(Written task)
Please rewrite the rows from the line with "You are a GUI" to the line with "click(1575, 208)", putting "search bar" in place of "Search input field" and keeping everything else the same. Leave the pictures out of your answer.

(Data supplied)
_ _ _ _ _

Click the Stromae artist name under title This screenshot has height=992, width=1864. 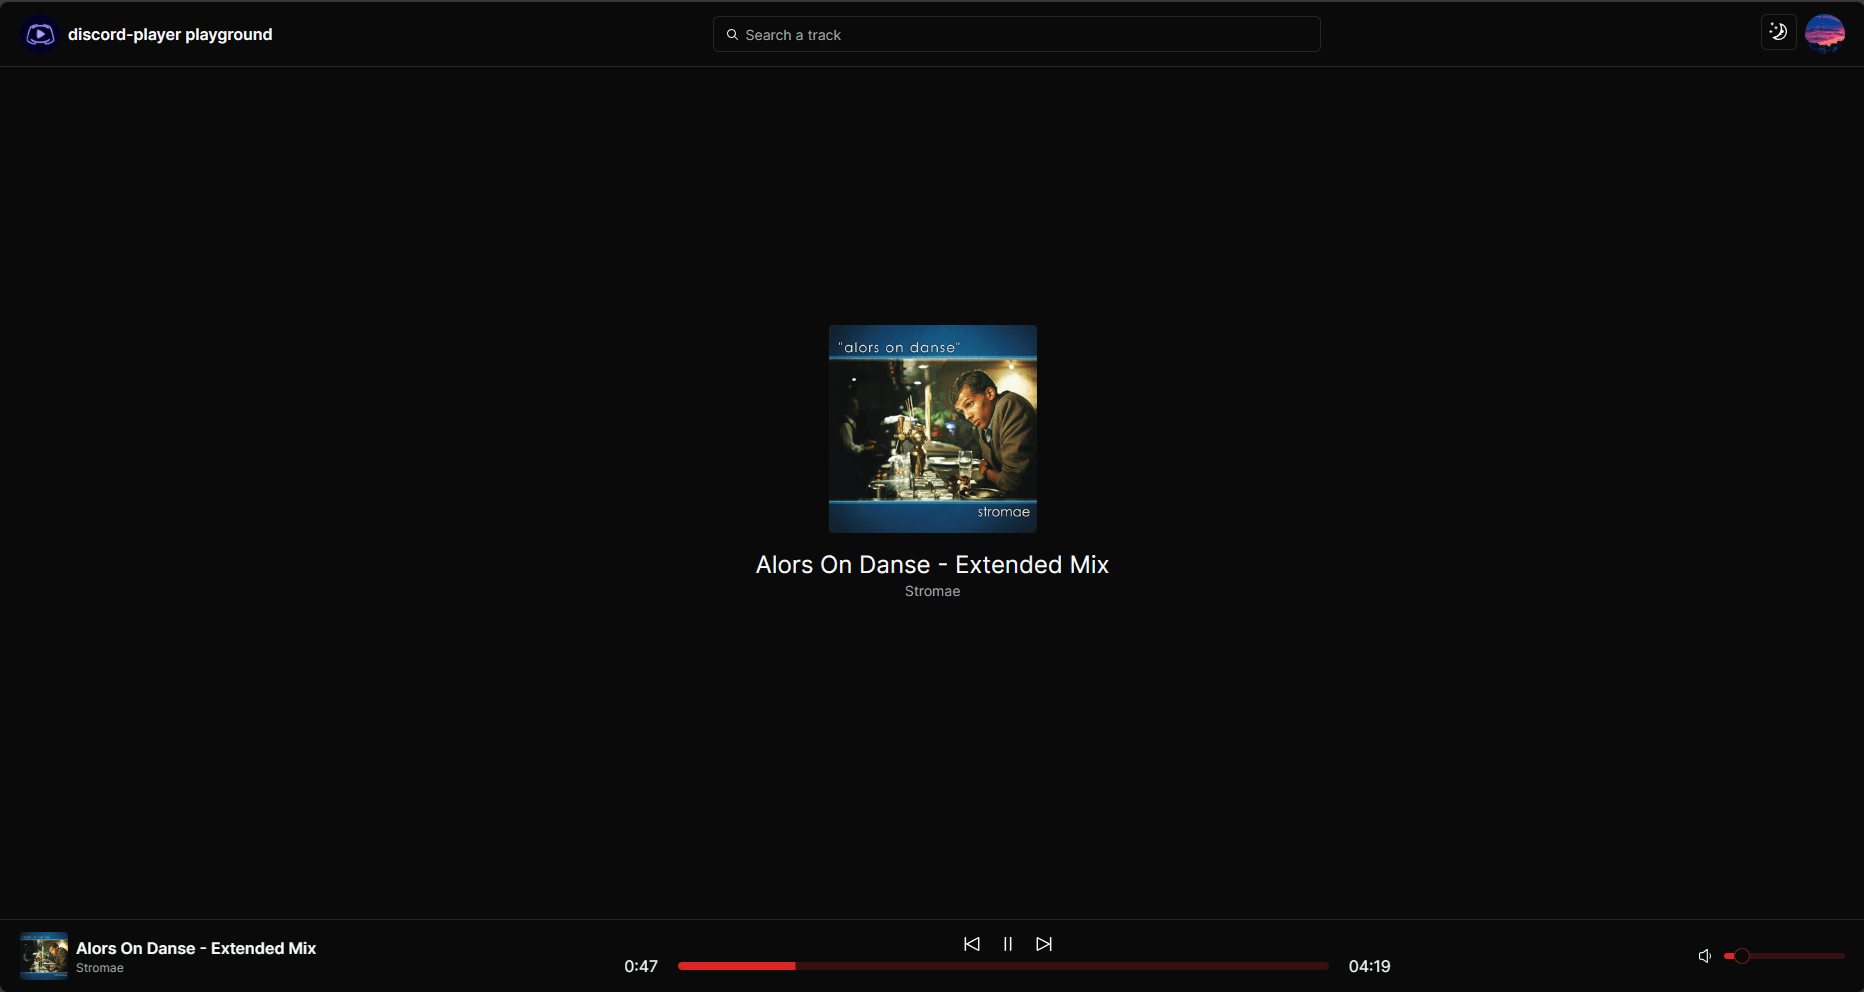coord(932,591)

_ _ _ _ _

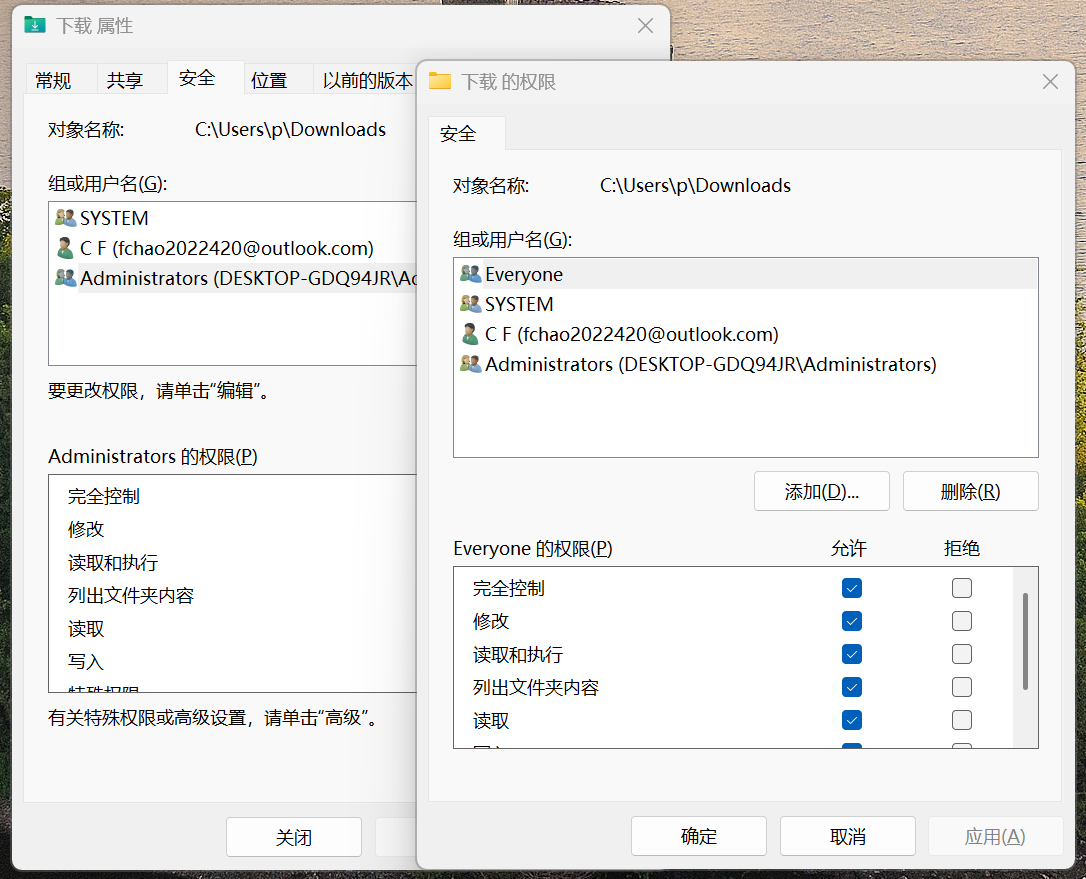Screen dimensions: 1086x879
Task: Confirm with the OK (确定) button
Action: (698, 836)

_ _ _ _ _

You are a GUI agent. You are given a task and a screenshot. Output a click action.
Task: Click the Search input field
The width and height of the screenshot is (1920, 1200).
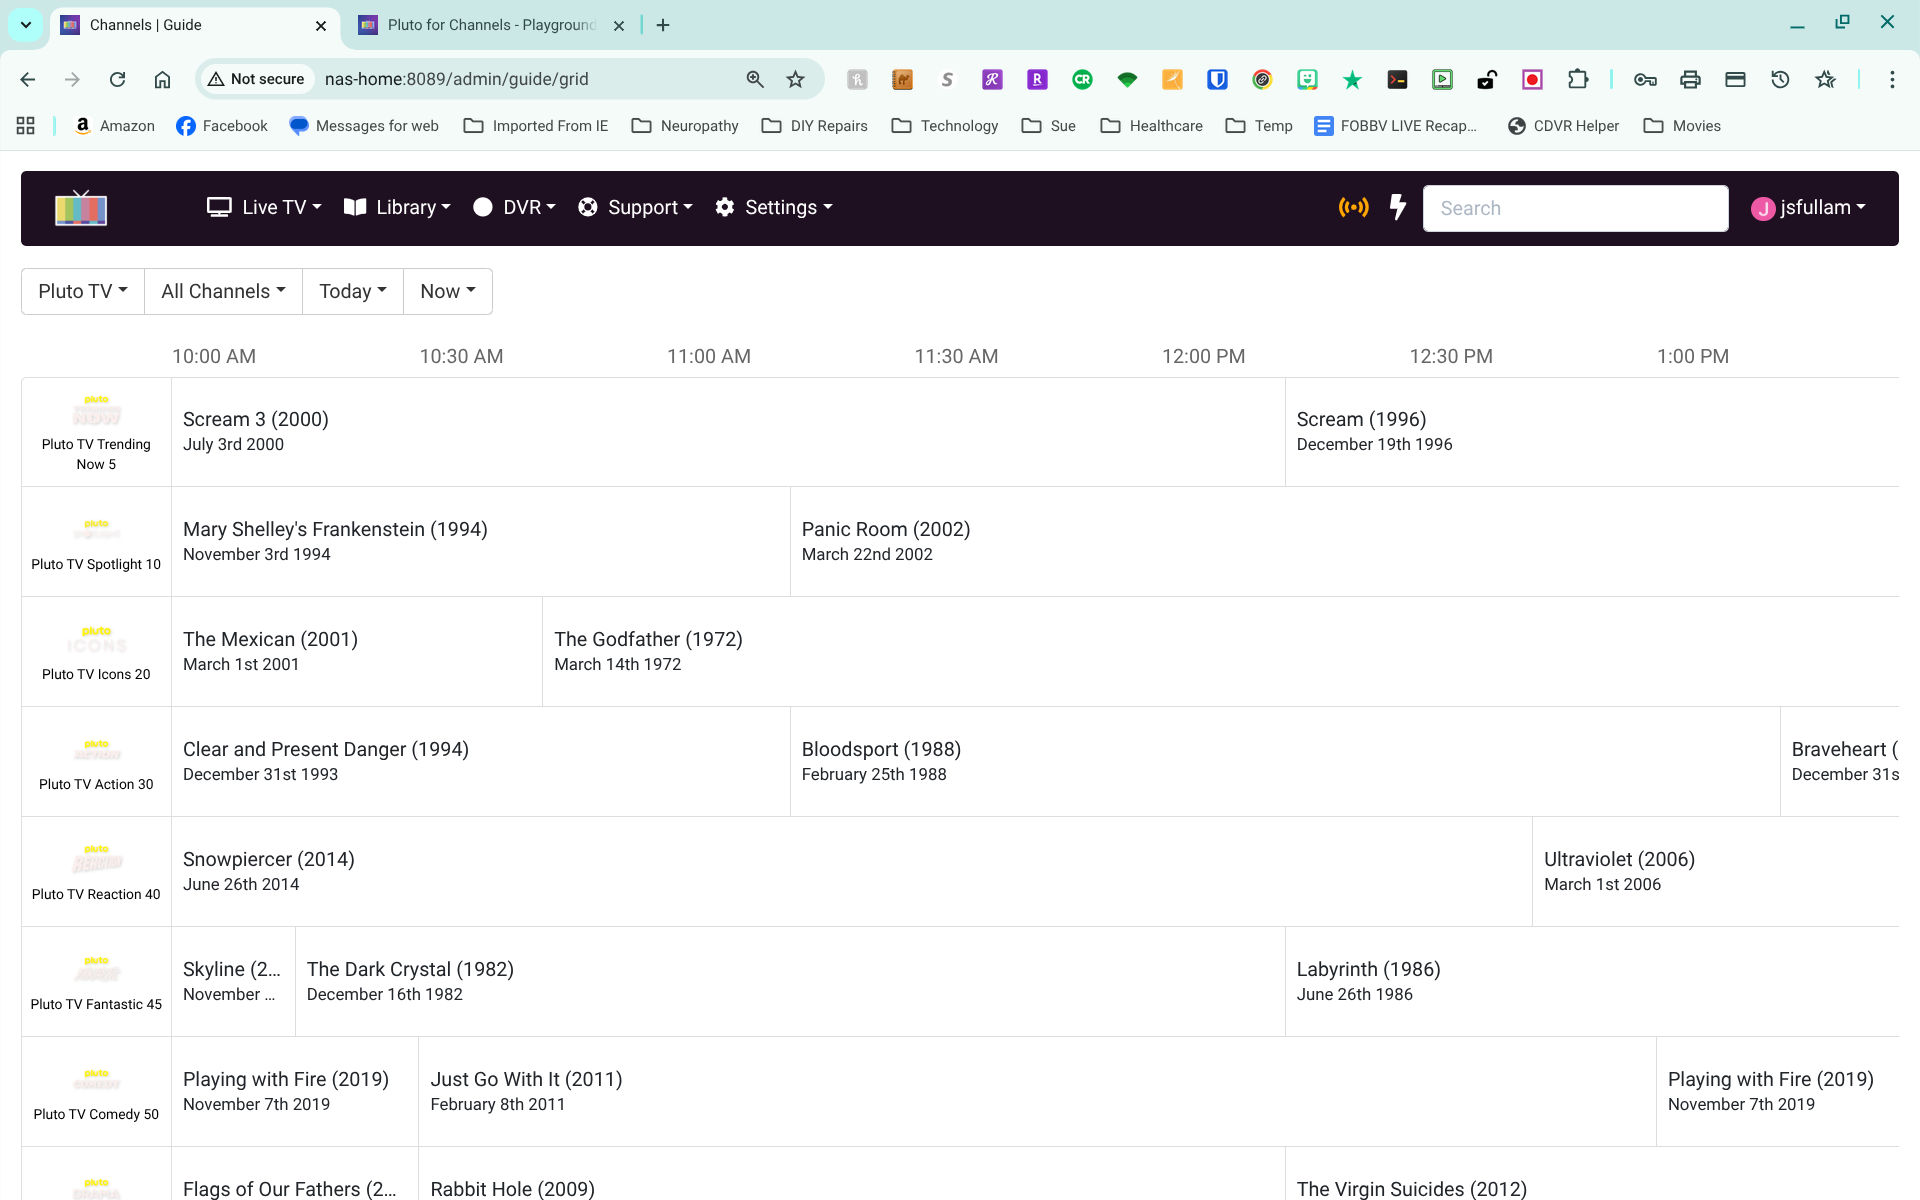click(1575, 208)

_ _ _ _ _

(Correct response)
You are a GUI agent. You are given a task and a screenshot. Output a click action.
Task: Click the search bar
The width and height of the screenshot is (1920, 1200).
click(1575, 208)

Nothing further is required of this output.